Plus a few other things that caught my eye:

  • Patrick Cockburn: Britain Refuses to Accept How Terrorists Really Work: After ISIS-claimed attacks in Manchester and London:

    When Jeremy Corbyn correctly pointed out that the UK policy of regime change in Iraq, Syria and Libya had destroyed state authority and provided sanctuaries for al-Qaeda and Isis, he was furiously accused of seeking to downplay the culpability of the terrorists. . . .

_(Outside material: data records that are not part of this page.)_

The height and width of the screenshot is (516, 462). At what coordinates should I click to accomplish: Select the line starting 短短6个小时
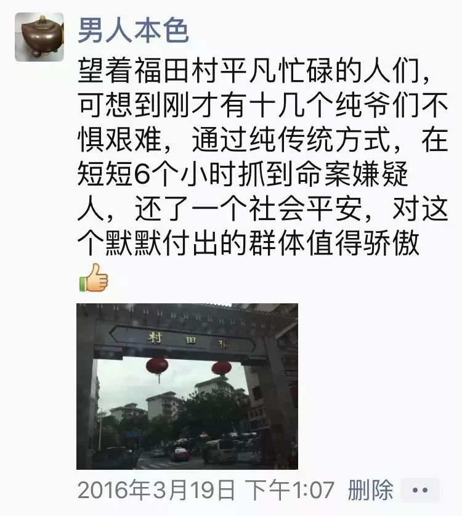click(243, 174)
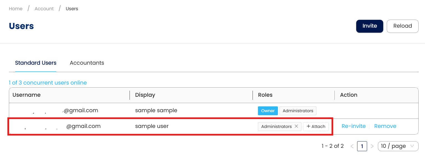Go to previous page arrow
Image resolution: width=425 pixels, height=160 pixels.
coord(352,146)
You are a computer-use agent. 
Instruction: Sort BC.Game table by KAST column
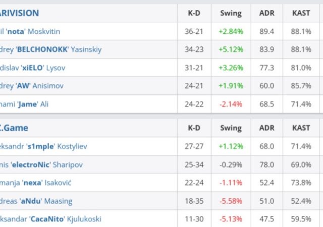301,128
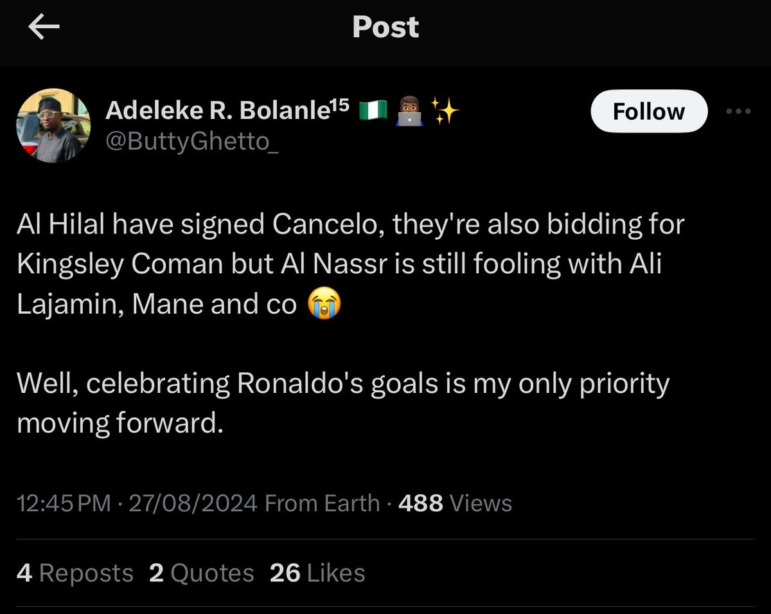Viewport: 771px width, 614px height.
Task: Click the Nigerian flag emoji beside the name
Action: 373,111
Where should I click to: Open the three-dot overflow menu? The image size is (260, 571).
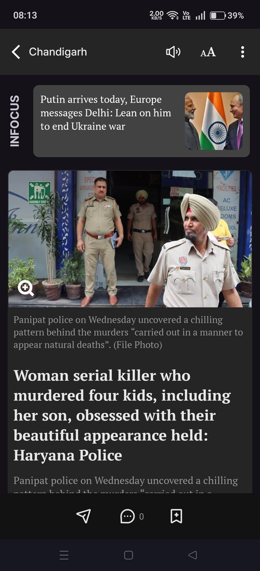pyautogui.click(x=242, y=52)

    There is a self-interested motive for British governments to portray terrorism as essentially home-grown cancers within the Muslim community. Western governments as a whole like to pretend that their policy blunders, notably those of military intervention in the Middle East since 2001, did not prepare the soil for al-Qaeda and Isis. This enables them to keep good relations with authoritarian Sunni states like Saudi Arabia, Turkey and Pakistan, which are notorious for aiding Salafi-jihadi movements. Placing the blame for terrorism on something vague and indefinable like "radicalisation" and "extremism" avoids embarrassing finger-pointing at Saudi-financed Wahhabism which has made 1.6 billion Sunni Muslims, a quarter of the world's population, so much more receptive to al-Qaeda type movements today than it was 60 years ago.

  • Eric Foner: The Continental Revolution: Review of Noam Maggor: Brahmin Capitalism: Frontiers of Wealth and Populism in America's First Gilded Age, about economic development following the US Civil War.

  • Thomas Frank: From rust belt to mill towns: a tale of two voter revolts: The author of What's the Matter With Kansas?, The Wrecking Crew, and Listen, Liberal tours Britain on the eve of the election. He doesn't predict the election very well, but he does notice things, like this:

    When I try to put my finger on exactly what separates Britain and America, a story I heard in a pub outside Sheffield keeps coming back to me. A man was telling me of how he had gone on vacation to Florida, and at one point stopped to refuel his car in a rural area. As he was standing there, an old man rode up to the gas station on a bicycle and started rummaging through a trash can. The Englishman asked him why he was doing this, and was astonished to learn the man was digging for empty cans in order to support his family.

    The story is unremarkable in its immediate details. People rummaging through trash for discarded cans is something that every American has seen many times. What is startling is that here's a guy in Yorkshire, a place we Americans pity for its state of perma-decline, relating this story to me in tones of incomprehension and even horror. He simply couldn't believe it. Left unasked was the obvious question: what kind of civilisation allows such a fate to befall its citizens? The answer, of course, is a society where social solidarity has almost completely evaporated.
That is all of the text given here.